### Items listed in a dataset
┌────────
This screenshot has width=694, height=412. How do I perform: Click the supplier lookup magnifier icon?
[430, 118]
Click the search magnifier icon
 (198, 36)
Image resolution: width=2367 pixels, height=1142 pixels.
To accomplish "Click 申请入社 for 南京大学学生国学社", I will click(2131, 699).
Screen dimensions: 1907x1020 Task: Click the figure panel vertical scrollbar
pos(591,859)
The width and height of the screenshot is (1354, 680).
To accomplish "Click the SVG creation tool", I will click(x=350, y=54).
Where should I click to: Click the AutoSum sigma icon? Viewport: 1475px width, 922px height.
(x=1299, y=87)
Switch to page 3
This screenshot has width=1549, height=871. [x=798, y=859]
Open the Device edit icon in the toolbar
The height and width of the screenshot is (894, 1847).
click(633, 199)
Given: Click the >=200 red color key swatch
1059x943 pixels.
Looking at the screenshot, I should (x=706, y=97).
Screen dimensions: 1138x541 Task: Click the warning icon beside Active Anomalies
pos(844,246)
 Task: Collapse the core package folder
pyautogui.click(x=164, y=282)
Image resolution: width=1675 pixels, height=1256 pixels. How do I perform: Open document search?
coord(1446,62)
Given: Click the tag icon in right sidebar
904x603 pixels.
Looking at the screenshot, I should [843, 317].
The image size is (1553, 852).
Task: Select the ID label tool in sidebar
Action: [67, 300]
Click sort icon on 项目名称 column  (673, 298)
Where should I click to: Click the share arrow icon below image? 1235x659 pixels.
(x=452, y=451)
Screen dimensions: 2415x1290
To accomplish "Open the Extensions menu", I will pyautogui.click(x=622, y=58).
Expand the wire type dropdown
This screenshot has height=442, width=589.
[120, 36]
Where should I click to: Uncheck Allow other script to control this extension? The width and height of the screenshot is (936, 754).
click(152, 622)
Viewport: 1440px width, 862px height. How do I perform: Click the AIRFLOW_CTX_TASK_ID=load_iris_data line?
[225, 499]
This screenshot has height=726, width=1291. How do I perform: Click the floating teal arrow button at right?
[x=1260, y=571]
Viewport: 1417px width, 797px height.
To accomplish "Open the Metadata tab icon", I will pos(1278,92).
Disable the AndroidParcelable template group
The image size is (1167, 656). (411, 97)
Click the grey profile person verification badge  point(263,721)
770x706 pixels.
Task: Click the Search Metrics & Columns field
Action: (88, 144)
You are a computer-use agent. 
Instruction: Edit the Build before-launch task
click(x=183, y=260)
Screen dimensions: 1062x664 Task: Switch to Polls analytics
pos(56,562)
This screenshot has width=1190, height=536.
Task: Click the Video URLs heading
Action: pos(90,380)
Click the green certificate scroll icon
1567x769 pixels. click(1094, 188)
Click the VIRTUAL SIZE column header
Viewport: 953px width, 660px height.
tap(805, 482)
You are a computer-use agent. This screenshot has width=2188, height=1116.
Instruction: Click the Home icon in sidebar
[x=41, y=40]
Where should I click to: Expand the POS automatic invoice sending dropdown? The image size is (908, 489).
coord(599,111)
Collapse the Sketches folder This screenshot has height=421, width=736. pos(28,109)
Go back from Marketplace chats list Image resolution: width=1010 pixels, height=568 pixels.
└────────
### YOUR TASK
Copy out, from the data above, each line where the string "computer" is present.

### RESPONSE AREA
You are a computer-use agent. 
You are a computer-use agent. This screenshot has width=2188, height=1116.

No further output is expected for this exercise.